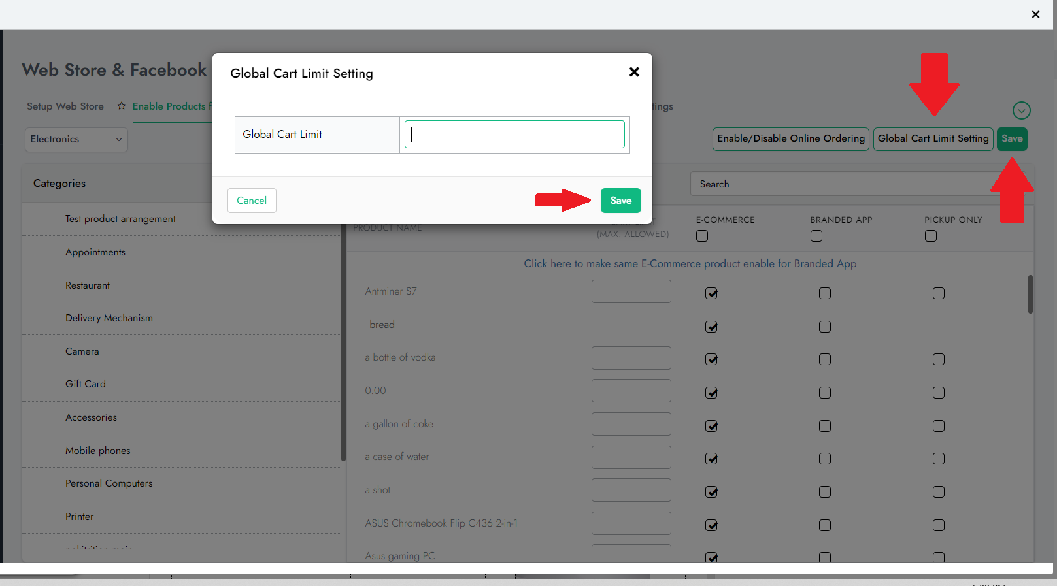1057x586 pixels.
Task: Open the Electronics category dropdown
Action: pyautogui.click(x=76, y=139)
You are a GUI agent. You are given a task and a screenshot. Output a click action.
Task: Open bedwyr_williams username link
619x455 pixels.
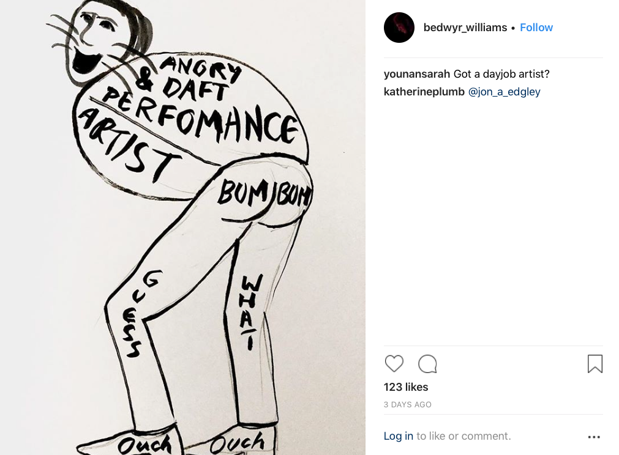(465, 28)
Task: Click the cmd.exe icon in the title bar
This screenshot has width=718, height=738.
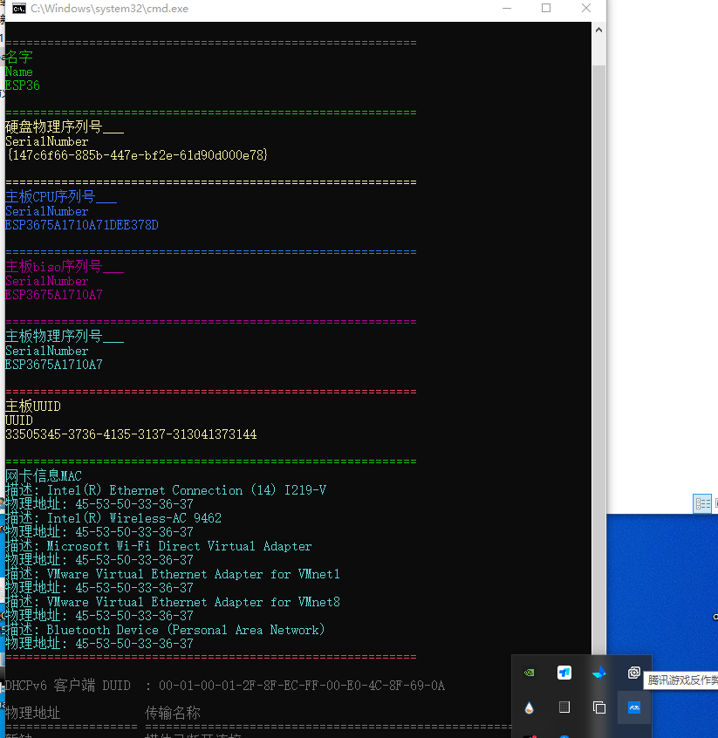Action: pos(17,9)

**Activity:** Word for word, restate the lines from the one containing "You are a GUI" through the end of the entries. Do not include pictures.

**Task output:**
You are a GUI agent. You are given a task and a screenshot. Output a click action.
Task: Open bedwyr_williams username link
619x455 pixels.
(465, 28)
Task: Click the cmd.exe icon in the title bar
This screenshot has width=718, height=738.
Action: pos(17,9)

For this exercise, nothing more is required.